Case Study: A Brisbane Property Manager’s First AML/CTF Compliance Audit
The email arrived on a Tuesday afternoon in early January 2026. The subject line read: AML/CTF — Action Required by July 1. Marcus, the principal of a twelve-person residential sales and property management agency in Brisbane’s inner north, read it twice and then put it in a folder labelled “Compliance — 2026.” He had heard about Tranche 2. He knew it was coming. But the deadline had always felt abstract, and right now his rent roll was full, his settlement pipeline was strong, and three of his property managers were stretched thin across 380 properties.
By April, that folder was open every day.
This is the story of how Marcus’s agency went from initial awareness to first lodgement of a suspicious matter report (SMR) in under six months — the decisions that worked, the ones that needed fixing, and what the process revealed about an agency that thought it had solid foundations.
Note: All identifying details in this case study have been anonymised or composited. This account is drawn from common agency experiences during the 2026 Tranche 2 implementation period and is intended for practical guidance only.
Understanding What Had Actually Changed
Marcus’s first mistake was assuming that because his agency was primarily a property management operation, the AML/CTF obligations might not fully apply. Property managers, valuers, and mortgage brokers are not specifically listed by AUSTRAC as providers of the real-estate designated services that commence on 1 July 2026 — and AUSTRAC advises businesses to verify their status using its eligibility checker. That distinction mattered enormously for how the agency scoped its program.
What Marcus’s agency did provide, unambiguously, was sales services — and those were squarely inside the new regime. Businesses providing certain real estate services are required to comply with AML/CTF Tranche 2 requirements from 1 July 2026 where those services are deemed to be ‘designated services’ under the Act. Under Tranche 2, real estate agents and property developers are treated as “reporting entities” that provide services in relation to property transactions, meaning AML/CTF obligations apply to a wide range of property dealings where there is a transfer of ownership or control of real estate.
The legislative basis was clear. On 29 November 2024, Parliament passed the Anti-Money Laundering and Counter-Terrorism Financing Amendment Bill 2024 (Cth), amending the Anti-Money Laundering and Counter-Terrorism Financing Act 2006 (Cth) and making the most transformational changes since the Act commenced in 2006. The amendments are likely to result in approximately 90,000 new reporting entities. Marcus was running one of them.

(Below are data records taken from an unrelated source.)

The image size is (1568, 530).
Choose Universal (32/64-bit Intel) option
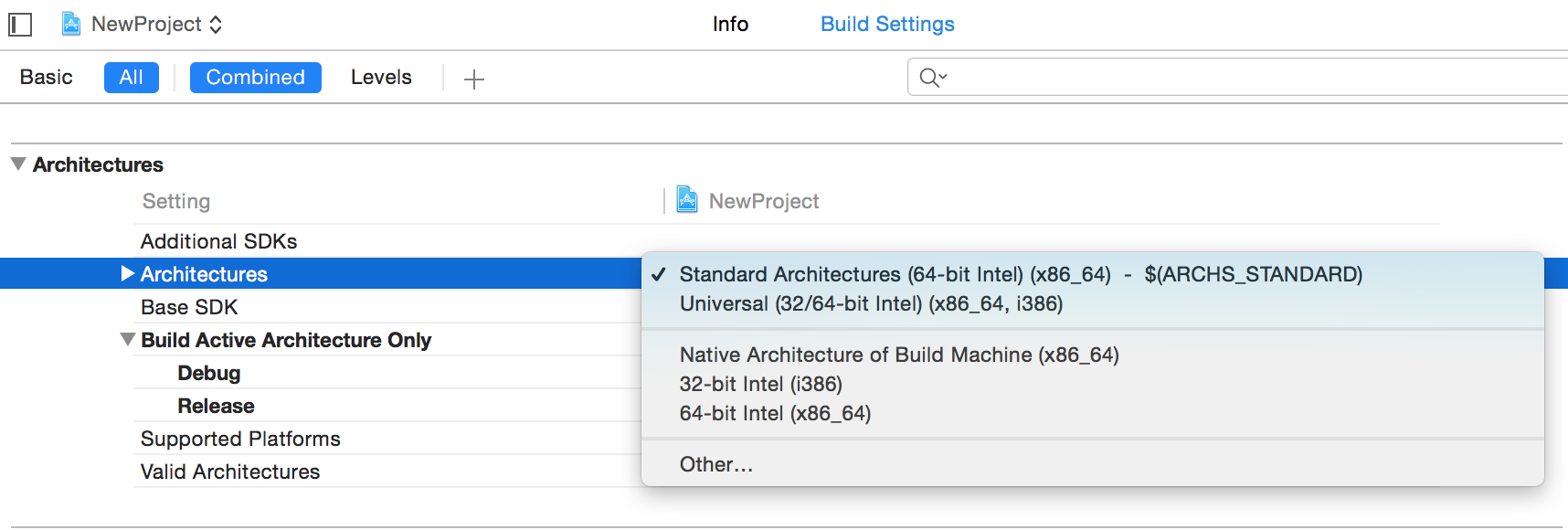coord(871,303)
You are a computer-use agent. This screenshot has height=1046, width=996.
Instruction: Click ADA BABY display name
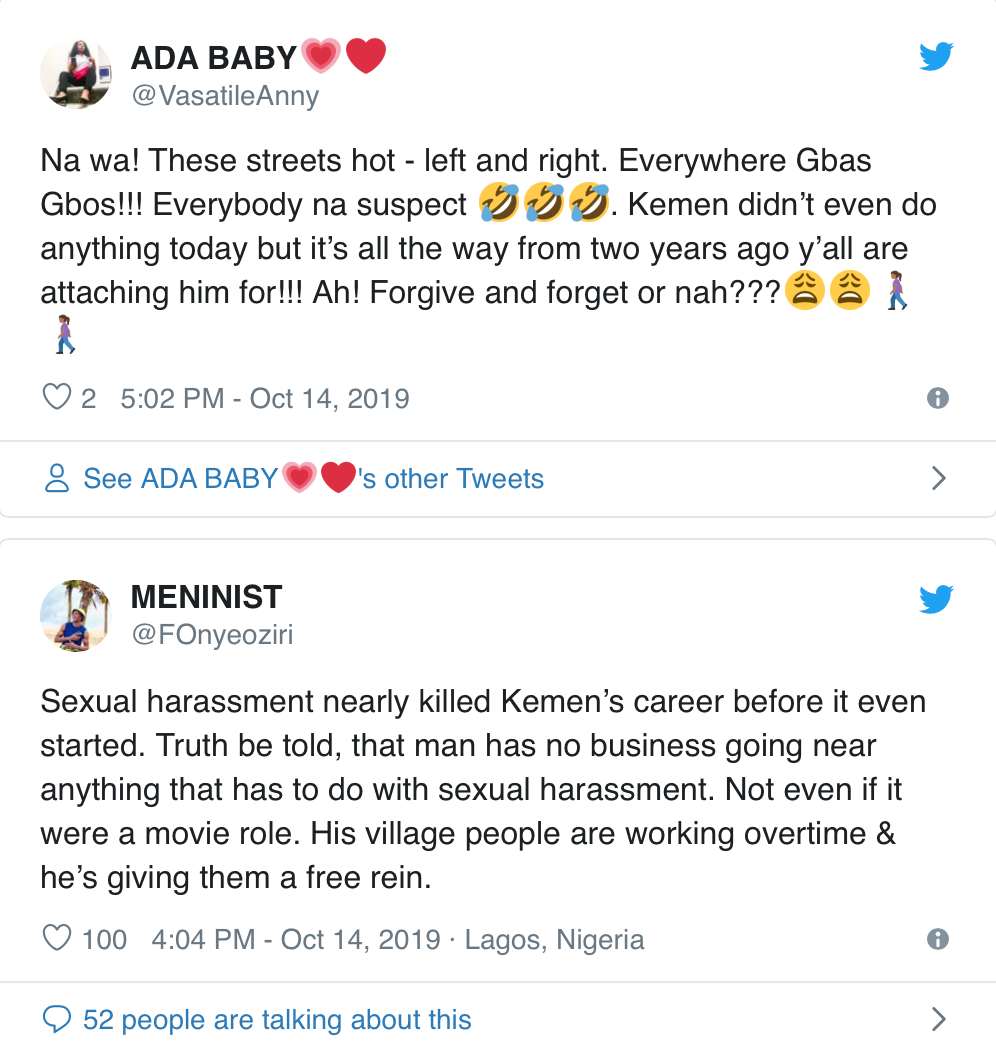214,57
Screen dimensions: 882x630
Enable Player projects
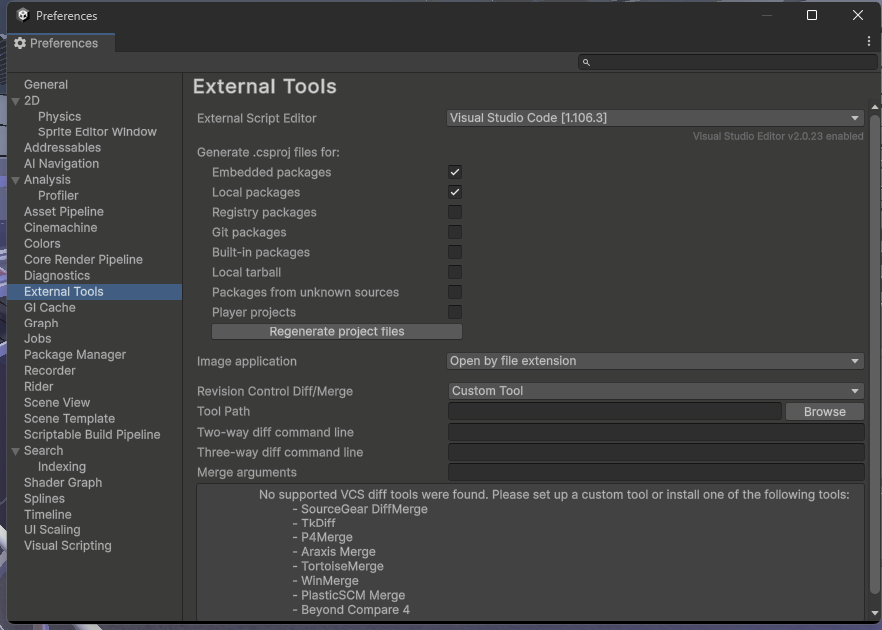coord(455,312)
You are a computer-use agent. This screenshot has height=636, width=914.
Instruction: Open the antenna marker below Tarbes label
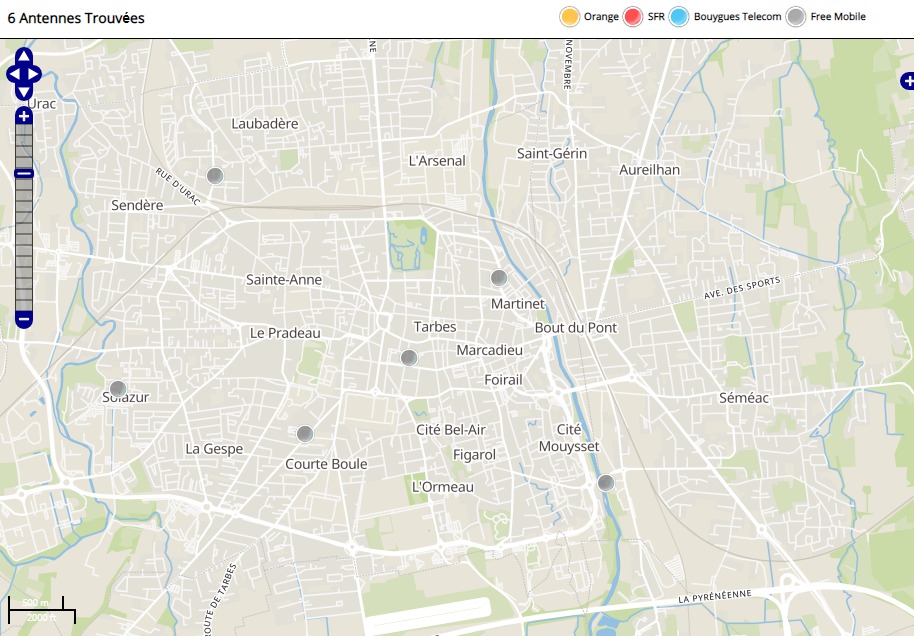(408, 358)
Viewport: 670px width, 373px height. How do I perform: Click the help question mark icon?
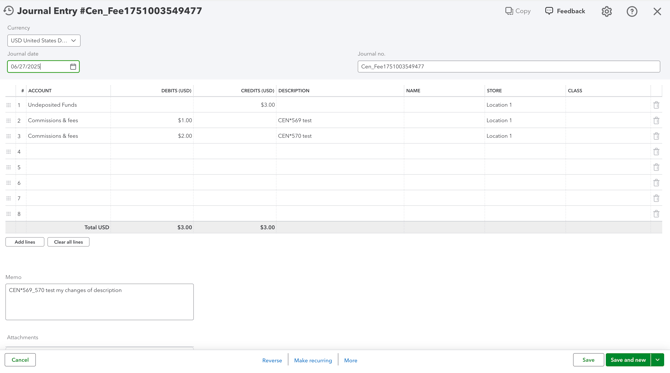click(x=632, y=12)
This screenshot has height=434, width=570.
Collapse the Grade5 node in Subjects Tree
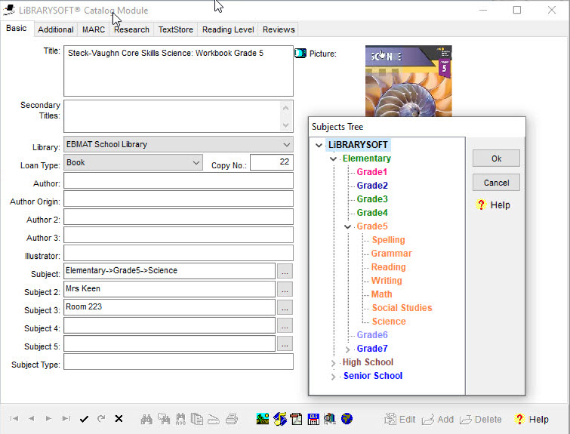click(348, 227)
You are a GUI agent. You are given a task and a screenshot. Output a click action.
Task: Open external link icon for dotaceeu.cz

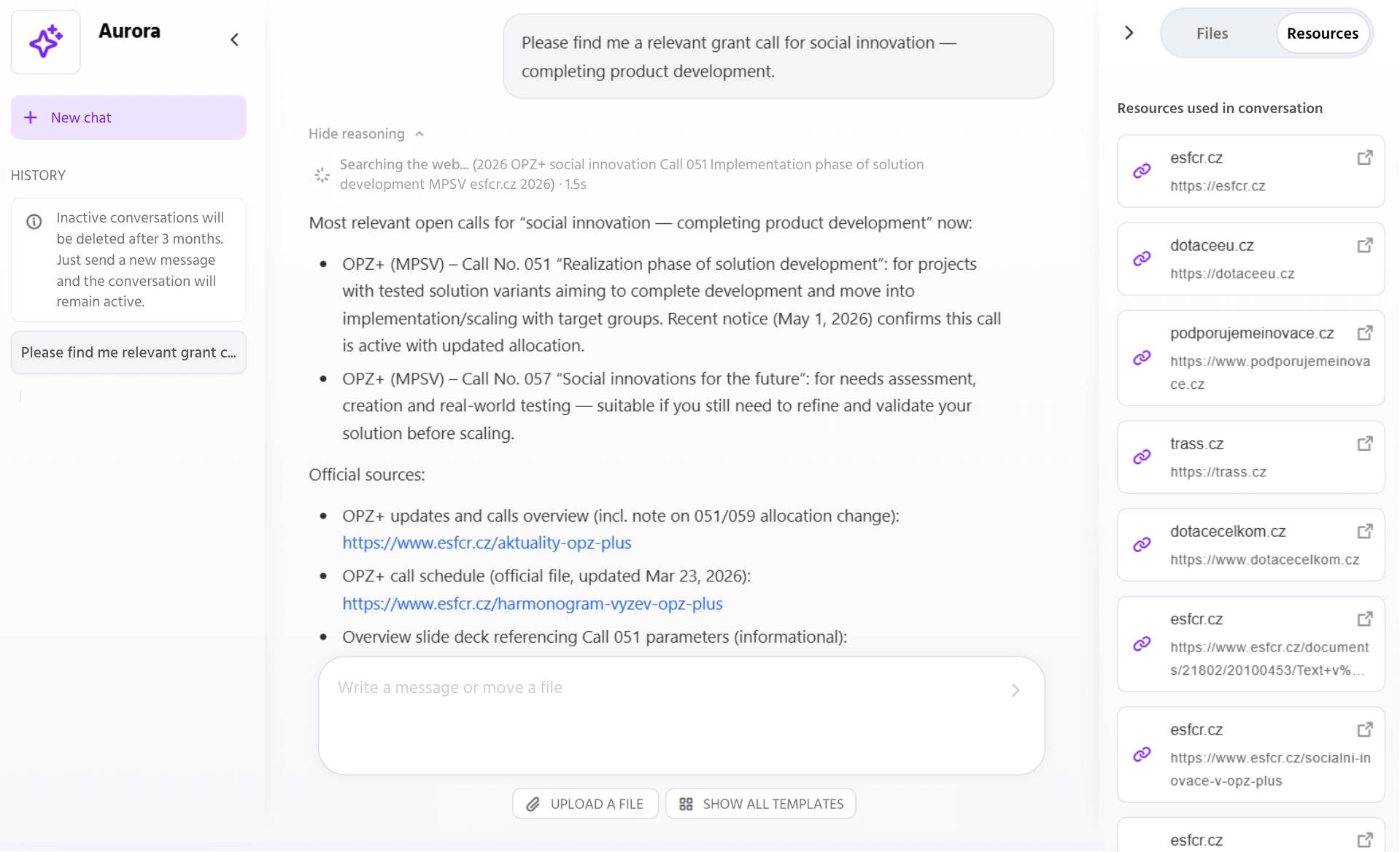pyautogui.click(x=1365, y=246)
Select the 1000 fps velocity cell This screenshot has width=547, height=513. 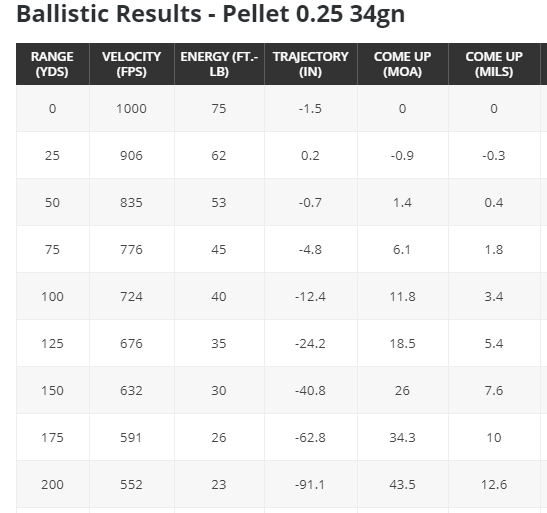[132, 108]
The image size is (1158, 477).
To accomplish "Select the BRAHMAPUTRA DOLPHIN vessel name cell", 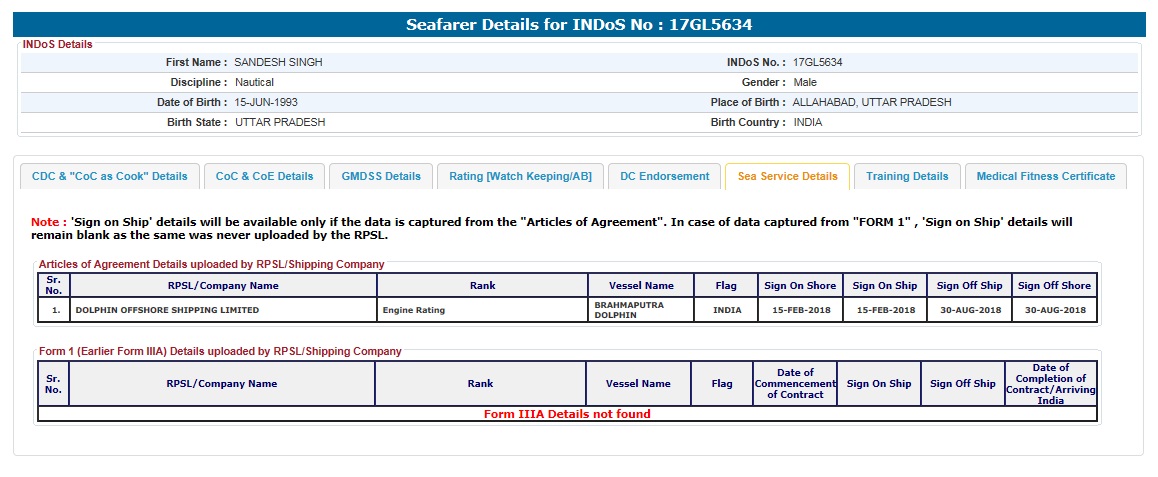I will (629, 310).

Once the scope question was resolved — his agency’s sales division was in; his pure property management function needed careful verification — the team could start building. The stakes of getting it wrong were not theoretical. If obligations are not met under AML/CTF law, AUSTRAC can take steps to enforce compliance and apply significant penalties up to $6,600,000 for individuals and $33,000,000 for a body corporate.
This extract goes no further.